§ **Recorded data**:
══════════
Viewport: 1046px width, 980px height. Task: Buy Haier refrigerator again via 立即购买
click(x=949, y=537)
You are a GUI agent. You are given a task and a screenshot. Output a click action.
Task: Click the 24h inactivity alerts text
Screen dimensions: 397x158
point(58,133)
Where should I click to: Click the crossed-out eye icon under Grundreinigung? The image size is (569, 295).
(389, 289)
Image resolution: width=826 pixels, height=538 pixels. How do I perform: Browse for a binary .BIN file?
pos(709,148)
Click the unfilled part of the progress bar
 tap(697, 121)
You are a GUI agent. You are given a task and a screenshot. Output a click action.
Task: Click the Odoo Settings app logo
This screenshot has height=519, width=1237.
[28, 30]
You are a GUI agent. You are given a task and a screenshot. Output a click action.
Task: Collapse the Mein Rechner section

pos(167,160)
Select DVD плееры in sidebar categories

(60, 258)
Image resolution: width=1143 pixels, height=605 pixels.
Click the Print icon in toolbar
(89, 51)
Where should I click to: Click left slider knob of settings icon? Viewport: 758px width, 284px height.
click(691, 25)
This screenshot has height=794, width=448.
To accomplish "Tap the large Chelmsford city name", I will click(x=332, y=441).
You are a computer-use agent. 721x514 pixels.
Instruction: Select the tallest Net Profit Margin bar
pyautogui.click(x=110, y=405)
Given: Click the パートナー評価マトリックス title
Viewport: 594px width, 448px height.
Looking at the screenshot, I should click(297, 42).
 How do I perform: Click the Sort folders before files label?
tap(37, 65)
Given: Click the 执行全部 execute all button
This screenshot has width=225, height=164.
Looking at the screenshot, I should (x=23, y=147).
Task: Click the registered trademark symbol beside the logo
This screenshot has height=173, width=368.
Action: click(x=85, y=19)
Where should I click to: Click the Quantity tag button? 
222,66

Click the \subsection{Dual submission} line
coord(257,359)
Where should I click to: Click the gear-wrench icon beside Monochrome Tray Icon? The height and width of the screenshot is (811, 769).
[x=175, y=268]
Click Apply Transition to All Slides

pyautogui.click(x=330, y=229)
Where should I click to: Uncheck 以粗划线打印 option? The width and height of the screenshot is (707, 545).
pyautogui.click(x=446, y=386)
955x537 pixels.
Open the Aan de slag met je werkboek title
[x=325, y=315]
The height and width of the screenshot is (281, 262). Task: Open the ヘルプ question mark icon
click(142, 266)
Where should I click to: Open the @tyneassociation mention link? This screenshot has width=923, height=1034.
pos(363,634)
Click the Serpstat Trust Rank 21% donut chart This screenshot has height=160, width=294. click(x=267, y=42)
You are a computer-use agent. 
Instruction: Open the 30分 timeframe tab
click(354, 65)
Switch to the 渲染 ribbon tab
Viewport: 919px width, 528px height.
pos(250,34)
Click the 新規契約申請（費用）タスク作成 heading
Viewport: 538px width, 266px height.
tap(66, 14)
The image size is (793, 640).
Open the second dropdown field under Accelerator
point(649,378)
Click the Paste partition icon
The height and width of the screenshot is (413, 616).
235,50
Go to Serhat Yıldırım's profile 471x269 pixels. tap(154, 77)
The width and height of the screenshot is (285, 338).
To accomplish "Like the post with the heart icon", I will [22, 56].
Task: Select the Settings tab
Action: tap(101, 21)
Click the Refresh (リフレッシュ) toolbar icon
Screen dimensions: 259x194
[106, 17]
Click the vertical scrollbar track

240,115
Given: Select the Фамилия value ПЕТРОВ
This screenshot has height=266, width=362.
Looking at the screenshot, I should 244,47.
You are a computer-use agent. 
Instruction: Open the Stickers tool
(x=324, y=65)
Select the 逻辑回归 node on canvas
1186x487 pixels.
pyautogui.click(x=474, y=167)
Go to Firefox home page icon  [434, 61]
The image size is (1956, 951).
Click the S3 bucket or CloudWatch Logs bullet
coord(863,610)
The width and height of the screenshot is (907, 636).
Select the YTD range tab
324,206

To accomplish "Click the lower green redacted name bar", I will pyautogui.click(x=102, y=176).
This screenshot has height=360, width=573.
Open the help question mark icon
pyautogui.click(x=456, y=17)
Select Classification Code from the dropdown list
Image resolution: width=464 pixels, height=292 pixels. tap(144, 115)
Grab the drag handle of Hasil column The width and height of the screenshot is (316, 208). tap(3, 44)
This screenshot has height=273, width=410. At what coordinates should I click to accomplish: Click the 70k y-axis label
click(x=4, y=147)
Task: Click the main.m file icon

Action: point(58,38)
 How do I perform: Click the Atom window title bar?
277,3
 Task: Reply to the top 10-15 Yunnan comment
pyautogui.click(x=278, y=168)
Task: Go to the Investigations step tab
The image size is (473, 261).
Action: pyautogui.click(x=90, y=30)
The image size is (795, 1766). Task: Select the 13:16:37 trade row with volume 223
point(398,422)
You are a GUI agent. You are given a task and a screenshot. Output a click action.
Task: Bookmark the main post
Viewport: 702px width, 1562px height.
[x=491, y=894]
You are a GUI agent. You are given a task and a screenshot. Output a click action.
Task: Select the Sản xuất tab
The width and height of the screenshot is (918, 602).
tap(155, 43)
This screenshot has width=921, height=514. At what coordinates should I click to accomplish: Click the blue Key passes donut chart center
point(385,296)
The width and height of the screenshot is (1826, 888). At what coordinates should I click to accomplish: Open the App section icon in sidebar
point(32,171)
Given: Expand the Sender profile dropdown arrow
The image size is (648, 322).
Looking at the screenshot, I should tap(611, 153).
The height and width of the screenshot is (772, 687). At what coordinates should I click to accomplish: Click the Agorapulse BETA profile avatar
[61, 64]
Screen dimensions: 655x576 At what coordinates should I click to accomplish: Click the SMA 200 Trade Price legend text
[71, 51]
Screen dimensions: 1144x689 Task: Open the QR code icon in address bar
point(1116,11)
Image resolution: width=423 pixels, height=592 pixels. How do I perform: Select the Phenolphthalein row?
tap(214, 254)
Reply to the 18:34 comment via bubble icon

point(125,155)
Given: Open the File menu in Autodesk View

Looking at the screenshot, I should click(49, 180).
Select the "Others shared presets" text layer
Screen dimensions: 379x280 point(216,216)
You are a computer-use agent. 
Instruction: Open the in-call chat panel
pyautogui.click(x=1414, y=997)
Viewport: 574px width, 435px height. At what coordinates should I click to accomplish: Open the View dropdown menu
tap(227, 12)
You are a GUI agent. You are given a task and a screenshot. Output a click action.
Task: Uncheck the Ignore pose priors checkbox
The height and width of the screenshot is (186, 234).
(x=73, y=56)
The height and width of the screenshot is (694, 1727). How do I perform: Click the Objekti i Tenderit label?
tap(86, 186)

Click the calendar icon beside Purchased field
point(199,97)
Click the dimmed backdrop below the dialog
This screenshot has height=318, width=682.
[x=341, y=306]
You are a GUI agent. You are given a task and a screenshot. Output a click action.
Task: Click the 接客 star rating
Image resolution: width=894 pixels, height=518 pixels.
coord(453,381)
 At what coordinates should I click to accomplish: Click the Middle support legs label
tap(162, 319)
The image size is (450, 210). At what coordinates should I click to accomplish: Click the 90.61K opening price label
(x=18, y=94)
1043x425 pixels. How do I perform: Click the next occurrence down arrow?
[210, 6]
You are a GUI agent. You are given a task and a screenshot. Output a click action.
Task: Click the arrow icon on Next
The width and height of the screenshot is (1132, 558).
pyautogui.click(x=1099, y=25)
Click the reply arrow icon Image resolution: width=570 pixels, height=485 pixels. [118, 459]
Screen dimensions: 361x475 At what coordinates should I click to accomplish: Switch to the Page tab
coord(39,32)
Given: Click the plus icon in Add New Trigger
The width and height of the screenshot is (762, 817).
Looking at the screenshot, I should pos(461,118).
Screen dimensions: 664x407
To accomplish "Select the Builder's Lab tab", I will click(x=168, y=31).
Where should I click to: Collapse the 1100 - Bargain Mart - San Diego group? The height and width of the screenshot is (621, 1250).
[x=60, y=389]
══════════
§ **Your goal**: Copy the records above exactly, please, but only from the first line through the line containing "Given: Click the 执行全部 execute all button".

§ **Result for this task**:
Viewport: 1046px width, 980px height. Task: Buy Haier refrigerator again via 立即购买
click(x=949, y=537)
You are a GUI agent. You are given a task and a screenshot. Output a click action.
Task: Click the 24h inactivity alerts text
Screen dimensions: 397x158
point(58,133)
Where should I click to: Click the crossed-out eye icon under Grundreinigung? The image size is (569, 295).
(389, 289)
Image resolution: width=826 pixels, height=538 pixels. How do I perform: Browse for a binary .BIN file?
pos(709,148)
Click the unfilled part of the progress bar
 tap(697, 121)
You are a GUI agent. You are given a task and a screenshot. Output a click action.
Task: Click the Odoo Settings app logo
This screenshot has height=519, width=1237.
[28, 30]
You are a GUI agent. You are given a task and a screenshot. Output a click action.
Task: Collapse the Mein Rechner section

pos(167,160)
Select DVD плееры in sidebar categories

(60, 258)
Image resolution: width=1143 pixels, height=605 pixels.
Click the Print icon in toolbar
(89, 51)
Where should I click to: Click left slider knob of settings icon? Viewport: 758px width, 284px height.
click(691, 25)
This screenshot has height=794, width=448.
To accomplish "Tap the large Chelmsford city name", I will click(x=332, y=441).
You are a computer-use agent. 721x514 pixels.
Instruction: Select the tallest Net Profit Margin bar
pyautogui.click(x=110, y=405)
Given: Click the パートナー評価マトリックス title
Viewport: 594px width, 448px height.
Looking at the screenshot, I should click(297, 42).
 How do I perform: Click the Sort folders before files label?
tap(37, 65)
Given: Click the 执行全部 execute all button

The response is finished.